The Corsair had been a bit tricky to start since it’s last outing to Blandford before Christmas. Unfortunately, it let me down on New Years Day as I had planned to go to a classic meet at Sturminster Newton but it failed to start and I drained the battery in the process. A couple of weeks later, with the battery on trickle charge, I tried it again and after several turn overs I just caught it enough for it to cough in to life on minimal choke and after several pumps of the accelerator (gas) pedal.
With the Corsair being over 40 years old, and classed in the UK as a historic vehicle, it is exempt from the MOT (UK certificate of road worthiness). For the princely sum of £35, I saw it as an hour of an inspectors time to check for any obvious flaws or problems with the safety of the car. It was also an opportunity for me to view the underside for myself (without lying on my back) and see where the oil leaks were all coming from, which were flagged up as advisories.
The MOT inspector sorted out the slack in my steering idler arm by adding a washer and therefore firming that up.
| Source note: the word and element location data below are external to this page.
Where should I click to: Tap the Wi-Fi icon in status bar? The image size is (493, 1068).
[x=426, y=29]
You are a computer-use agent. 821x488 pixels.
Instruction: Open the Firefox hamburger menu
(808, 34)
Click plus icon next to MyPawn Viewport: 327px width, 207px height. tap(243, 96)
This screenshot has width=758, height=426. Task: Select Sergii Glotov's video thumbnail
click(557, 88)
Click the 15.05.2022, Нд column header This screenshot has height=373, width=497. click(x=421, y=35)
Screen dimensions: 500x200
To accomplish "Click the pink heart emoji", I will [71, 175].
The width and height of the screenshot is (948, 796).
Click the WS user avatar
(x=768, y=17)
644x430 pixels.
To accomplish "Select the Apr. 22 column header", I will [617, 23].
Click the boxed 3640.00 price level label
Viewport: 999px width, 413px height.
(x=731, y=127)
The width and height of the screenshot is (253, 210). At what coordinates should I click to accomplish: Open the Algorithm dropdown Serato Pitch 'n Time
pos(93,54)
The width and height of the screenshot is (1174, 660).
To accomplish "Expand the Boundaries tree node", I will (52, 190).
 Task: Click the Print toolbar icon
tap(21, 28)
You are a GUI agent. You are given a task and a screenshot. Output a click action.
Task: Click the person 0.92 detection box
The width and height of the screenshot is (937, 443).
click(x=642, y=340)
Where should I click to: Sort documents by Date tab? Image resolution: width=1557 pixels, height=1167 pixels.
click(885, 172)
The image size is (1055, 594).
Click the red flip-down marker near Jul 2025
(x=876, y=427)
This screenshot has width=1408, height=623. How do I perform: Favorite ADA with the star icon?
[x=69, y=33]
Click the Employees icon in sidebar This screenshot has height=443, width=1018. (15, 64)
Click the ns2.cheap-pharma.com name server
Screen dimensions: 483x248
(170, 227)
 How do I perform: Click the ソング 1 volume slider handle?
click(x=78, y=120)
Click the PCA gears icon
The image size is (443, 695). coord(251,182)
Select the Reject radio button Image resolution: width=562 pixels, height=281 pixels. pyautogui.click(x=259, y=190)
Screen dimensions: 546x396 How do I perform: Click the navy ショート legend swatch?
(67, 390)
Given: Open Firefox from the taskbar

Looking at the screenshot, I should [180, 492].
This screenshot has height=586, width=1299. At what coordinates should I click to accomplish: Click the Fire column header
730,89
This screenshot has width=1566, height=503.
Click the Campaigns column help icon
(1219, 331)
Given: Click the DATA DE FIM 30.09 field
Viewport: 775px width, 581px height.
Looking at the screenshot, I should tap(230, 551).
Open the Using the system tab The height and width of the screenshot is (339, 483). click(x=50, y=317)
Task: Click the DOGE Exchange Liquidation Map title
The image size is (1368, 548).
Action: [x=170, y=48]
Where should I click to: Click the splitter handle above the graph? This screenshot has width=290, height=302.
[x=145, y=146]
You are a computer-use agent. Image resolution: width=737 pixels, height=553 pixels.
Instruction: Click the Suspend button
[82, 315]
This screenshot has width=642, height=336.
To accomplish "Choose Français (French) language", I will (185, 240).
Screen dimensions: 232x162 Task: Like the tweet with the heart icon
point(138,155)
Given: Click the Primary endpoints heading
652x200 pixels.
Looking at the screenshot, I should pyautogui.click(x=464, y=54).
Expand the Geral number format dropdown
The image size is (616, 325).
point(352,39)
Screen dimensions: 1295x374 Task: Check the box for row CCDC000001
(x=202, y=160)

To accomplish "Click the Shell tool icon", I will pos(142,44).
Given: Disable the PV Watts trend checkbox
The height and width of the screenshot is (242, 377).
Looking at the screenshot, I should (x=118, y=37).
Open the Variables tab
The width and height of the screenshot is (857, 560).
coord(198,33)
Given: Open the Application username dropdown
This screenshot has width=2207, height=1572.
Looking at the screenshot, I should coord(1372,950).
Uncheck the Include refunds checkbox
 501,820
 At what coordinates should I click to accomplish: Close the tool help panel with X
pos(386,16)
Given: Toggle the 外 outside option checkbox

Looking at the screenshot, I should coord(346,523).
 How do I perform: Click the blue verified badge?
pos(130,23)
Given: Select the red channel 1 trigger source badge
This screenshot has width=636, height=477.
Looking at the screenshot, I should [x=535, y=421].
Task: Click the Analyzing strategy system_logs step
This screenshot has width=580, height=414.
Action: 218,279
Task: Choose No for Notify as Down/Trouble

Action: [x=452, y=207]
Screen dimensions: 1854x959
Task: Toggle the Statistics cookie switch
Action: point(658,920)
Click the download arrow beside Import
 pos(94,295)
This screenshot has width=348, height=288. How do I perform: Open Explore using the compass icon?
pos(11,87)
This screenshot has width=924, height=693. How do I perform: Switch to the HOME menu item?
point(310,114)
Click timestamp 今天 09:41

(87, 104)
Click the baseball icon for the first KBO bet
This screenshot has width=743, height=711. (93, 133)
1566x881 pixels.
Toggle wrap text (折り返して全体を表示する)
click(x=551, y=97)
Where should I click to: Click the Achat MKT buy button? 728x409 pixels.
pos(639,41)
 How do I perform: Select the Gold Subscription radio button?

There were no other major concerns and the Corsair passed the test, however a front shock absorber was showing signs of deterioration and hopefully I’ll be able to obtain a replacement pair over the course of the year. The oil leaks are likely to be front and rear crankshaft oil seals. The brake test appeared to be good and evenly balanced for the fronts and rears As well as the hand brake, which was put to the test last month parked outside Screwfix in Blandford.
So, I now have piece of mind for the safety aspect of the Corsair and future jobs that really need to be sorted this year. I just need it to warm up a bit more to take the strain off the battery for cold starting.